(Screenshot grounding data)
┏━━

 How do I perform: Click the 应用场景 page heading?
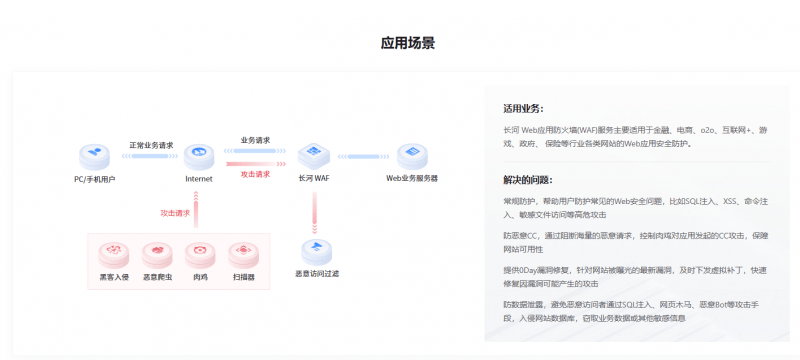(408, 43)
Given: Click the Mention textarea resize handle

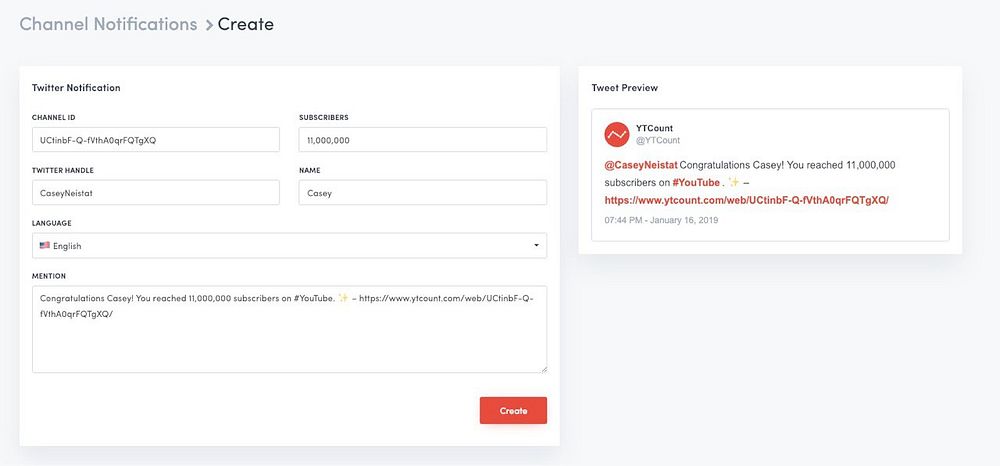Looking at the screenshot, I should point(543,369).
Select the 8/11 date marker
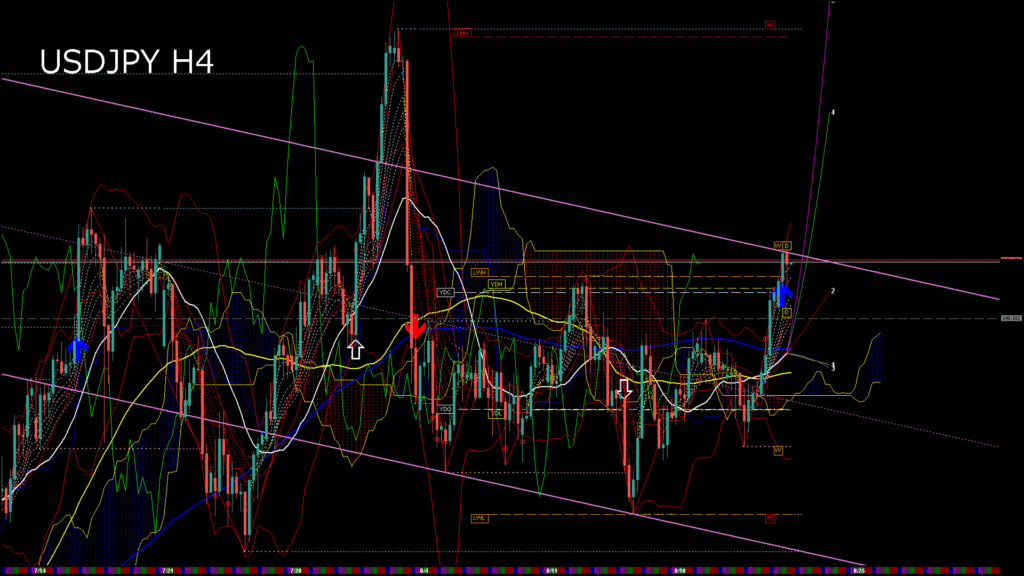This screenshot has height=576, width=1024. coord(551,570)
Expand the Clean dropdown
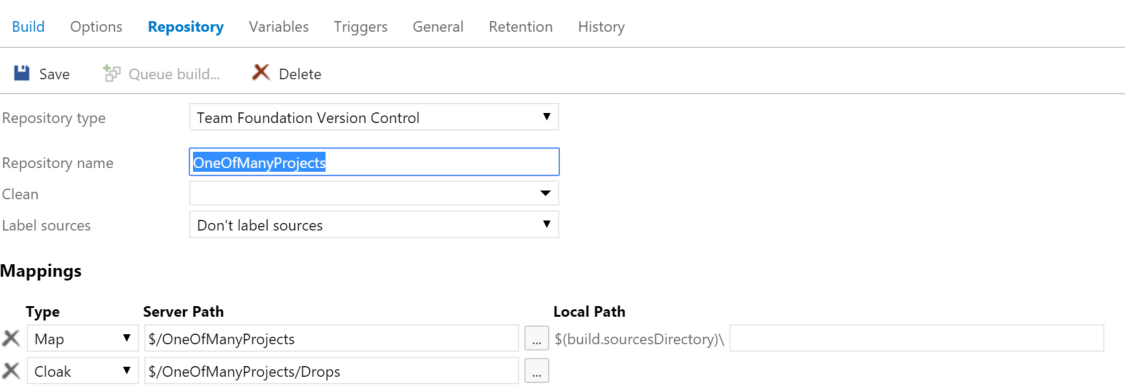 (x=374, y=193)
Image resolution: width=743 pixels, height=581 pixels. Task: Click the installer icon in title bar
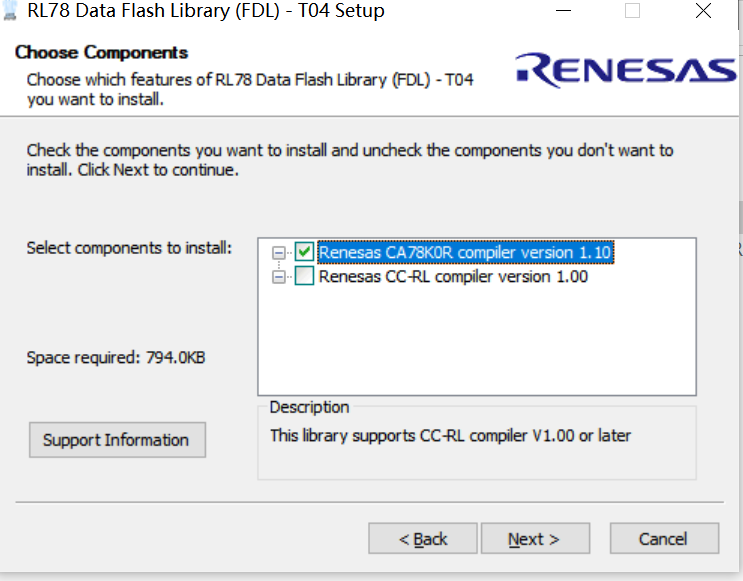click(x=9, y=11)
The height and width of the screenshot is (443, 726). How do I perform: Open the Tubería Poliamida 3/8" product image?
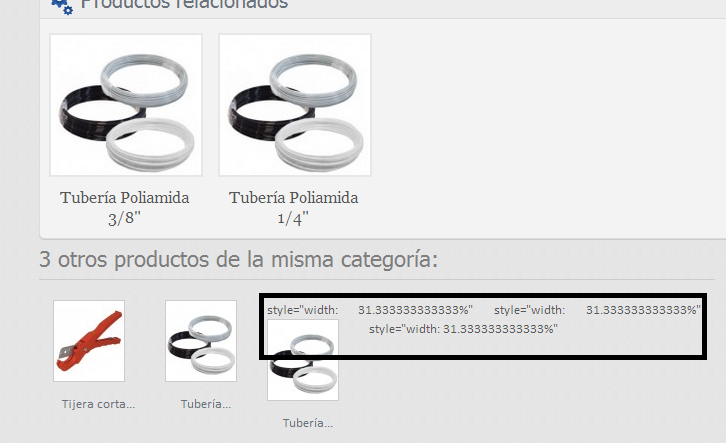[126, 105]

┗━━

**TASK PROMPT:**
No pictures go in the copy. Set down all the data exactly.

**WRITTEN SOLUTION:**
 How do I perform: Click the 应用场景 page heading?
(408, 43)
Given: Click the Mention textarea resize handle

Looking at the screenshot, I should point(543,369).
Select the 8/11 date marker
This screenshot has height=576, width=1024. coord(551,570)
Expand the Clean dropdown
 (x=374, y=193)
Image resolution: width=743 pixels, height=581 pixels. Task: Click the installer icon in title bar
click(x=9, y=11)
The height and width of the screenshot is (443, 726). How do I perform: Open the Tubería Poliamida 3/8" product image?
[126, 105]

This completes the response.